Почти триста лет спустя призрак Наташи поселился в доме той, кто является ее продолжением, той, в чье тело вселилась ее душа, и рассказал свою историю в надежде, что восторжествует истина. Наташа указывала на свои портреты и просила сорвать маски с тех, кто убил ее и воспользовался ее именем после смерти.Наташа считает, что срока давности у преступления, которое совершено над ней, нет! И просит, чтобы ее последовательница, ее отражение в этом мире, раскрыла все секреты.

Оглавление

Глава 13. Девичья светелка

В своей комнате я могла быть сама собой. Она стала важной частью моей жизни. Все значимые события происходили именно там. Определить атмосферу можно было тремя словами: французский дамский каприз.

Четыре больших окна делали помещение необычайно светлым. Портьеры тяжелыми бордовыми фалдами спускались от потолка до пола, их подвязывали кистями. Посередине красовалась тонкая кисея. На ночь я плотно задвигала шторы, оставляя лишь тонкие щелочки. Как только первые лучики проникали в них, они сразу будили меня, если, конечно, мир не окутывала туманная мгла. Я любила вставать вместе с солнцем: его было мало в моем городе, и если оно вдруг выглядывало из-за серых тяжелых облаков, я всегда очень радовалась.

Посреди комнаты особое место занимала большая дубовая кровать с высокими колоннами по углам. Мода на такие пошла от французской королевы. Когда мы с отцом ездили во Францию, нам представилась счастливая возможность побывать с визитами во многих богатых домах.
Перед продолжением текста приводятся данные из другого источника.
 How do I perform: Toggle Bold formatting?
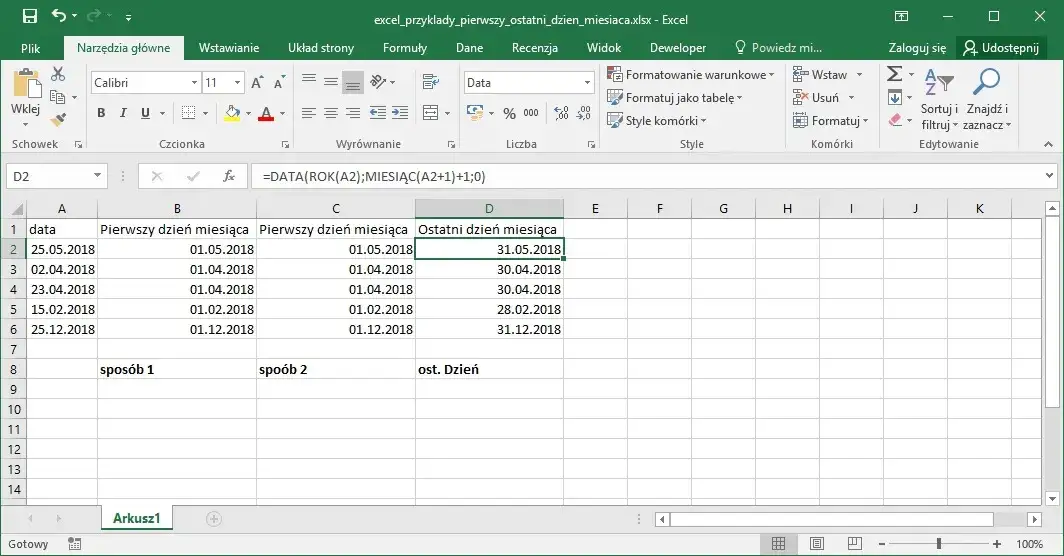click(x=101, y=113)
В одном из них нам показали огромную кровать с пологом и балдахином. Вернувшись в Петербург, я воспроизвела на бумаге понравившуюся мне диковину. Папенька, по моей просьбе и моим рисункам, заказал такую же у лучших мастеров. Когда всё исполнили в точности, радости моей не было предела.

Портниха Прошка, которую я очень любила за сметливость и расторопность, взялась изготовить балдахин. Большие тяжелые занавеси могли опускаться с четырех сторон кровати. Наверху они крепились к небольшому кольцу, которое цеплялось за крюк на потолке. Когда я хотела спрятаться ото всех, закрыться, то дергала за шнурок. Сначала опускались прозрачные занавеси, а если дернуть еще раз, то сверху падали четыре тяжелых полотна, они полностью закрывали кровать так, что никто не мог меня увидеть. Это было мое любимое укрытие, когда я грустила. Я сидела в темноте, мысли текли медленно. Там я почему-то быстро успокаивалась и ждала, когда мне станет лучше. Это всегда помогало.
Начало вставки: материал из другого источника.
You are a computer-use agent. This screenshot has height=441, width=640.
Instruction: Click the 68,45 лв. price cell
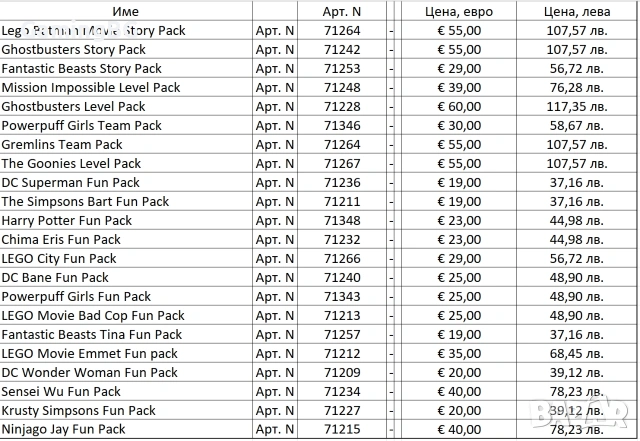(577, 353)
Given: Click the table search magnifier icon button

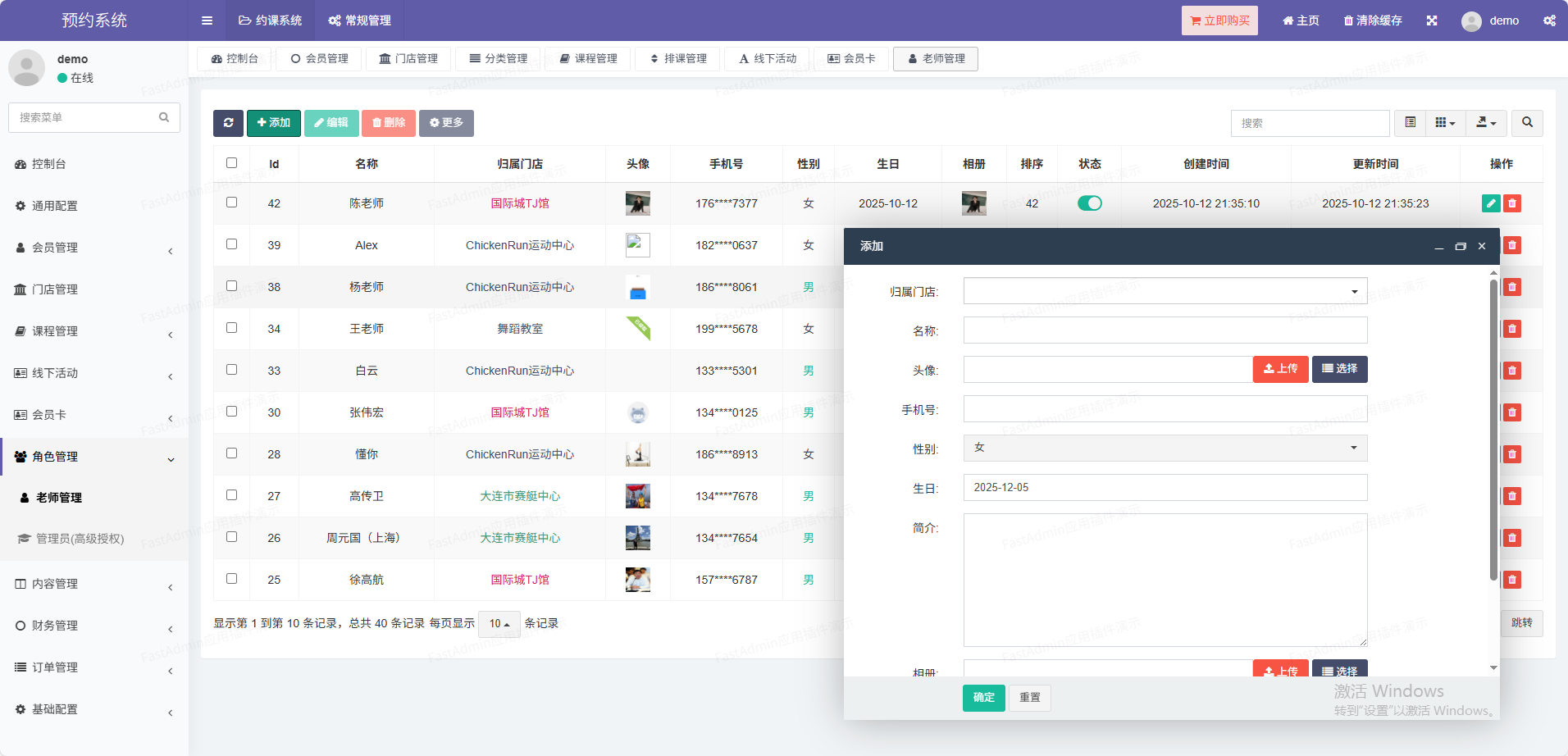Looking at the screenshot, I should [1527, 123].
На кровати лежали мягкая перина и большое уютное одеяло из гагачьего пуха, невесомое, но очень теплое, и было разбросано множество небольших подушек. Девушки, работающие в доме, на каждой вышили мое имя. Я не любила рукоделия. Вышила лишь родовой вензель — на самой маленькой подушечке, гладью. Полюбовалась своей работой и осталась довольна: получилось очень красиво. Эта подушечка была самая любимая.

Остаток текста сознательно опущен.